# Cubase SX: VST-Instrumente aufnehmen?



## schneewittchenz (21. September 2002)

Ich hab grade angefangen, ein bissen mit Cubase SX rumzuspielen und jetzt häng ich grad bei den VST-Instrumenten fest! (Zur Info: Ich benutz in dem Beispiel das Instrument Lm-7!)
Und zwar kann ich die irgendwie nicht in eine Spur aufnehmen! Ich hab es mit einer Audio- und mit einer MidiSpur versucht, hab die Ein-und Ausgänge auf Lm-7 gestellt und höre auch was, wenn ich nen Knopf oda so drücke. Des mit den ganzn Aufnahme, Write... Buttons müsste auch stimmen, da die ganze Sache mit einem angeschlossenem Midi-Instrument (Drummachine) gefunzt hat.
Deshalb wollt ich wissn, ob jemand von euch weiß, woran des liegen könnte, ob ich was falsch gemacht hab oder ob es soetwas wie eine Anleitung dazu gibt!
Vielen Dank schonmal alle, die mir einen Rat geben!


----------



## BubiBohnensack (22. September 2002)

Ich habe kein SX und auch kein Cubase, aber in Logic Audio braucht man für Instrumente sogenannte Audioinstrument-Spuren.
Denen weist man dann im Mixer ein Modul (VST-Instrument zu).

Jetzt kann man diese AudioInstrument-Spur wie eine MidiSpur benutzen mit Aufnahme und allem.


----------



## schneewittchenz (22. September 2002)

*Schon erledigt!
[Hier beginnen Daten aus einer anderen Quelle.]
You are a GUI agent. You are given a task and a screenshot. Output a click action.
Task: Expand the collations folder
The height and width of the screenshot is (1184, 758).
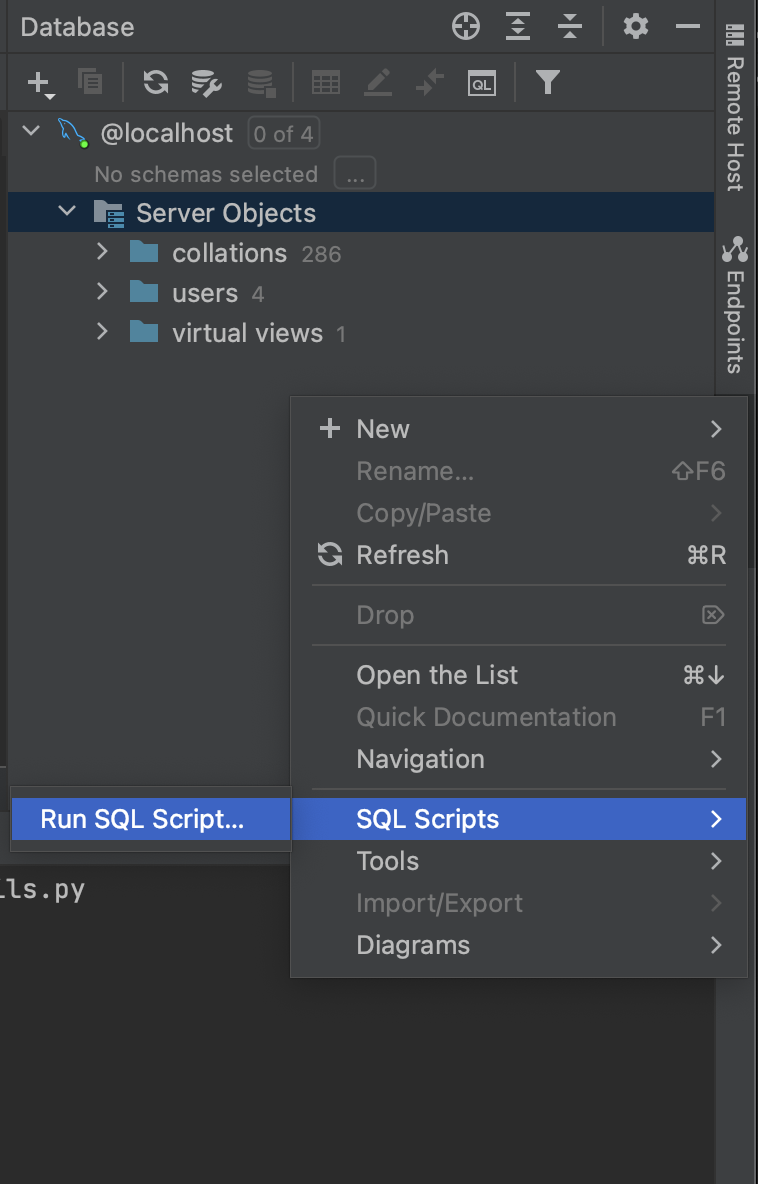(x=101, y=252)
Aber MIDI-Keyboard?*

Also des mit den Instrumenten hab ich raugefunden. Man muss ne MIDI-Spur erstellen und und mit dem Stift ein Viereck in die Spur zeichnen. Dann klickt man das Dings, was man grad gezeichnet hat, mit dem Mauszeiger an und geht auf MIDI oben in der Leiste) und sucht sich einen geeigneten Editor aus (bei Drums das Schlagzeugdings und sonst die andern Editorn). Jetzt noch ein paar Töne einzeichnen und schon gehts los!
Jetzt hab ich aba mal probiert nen MidiKeyboard anzuschließen. Ich kann dann zwar die Audiosignale mithilfe einer Audiospur aufnehmen aber nicht mithilfe einer Midispur die Signale auf ein Instrumentübertragen.
Naja, ich mach denn ma nen neues Thema auf!

PS: Mit dem Recht sein stimm ich dir zu!


----------



## BubiBohnensack (22. September 2002)

Ich glaube, ich erahne deinen Fehler:

Aus dem Keyboard sollst du doch keine Audiosignale rausjagen sondern Midisignale per Midi In/Out-Kabel zum Gameport der Soundkarte...


----------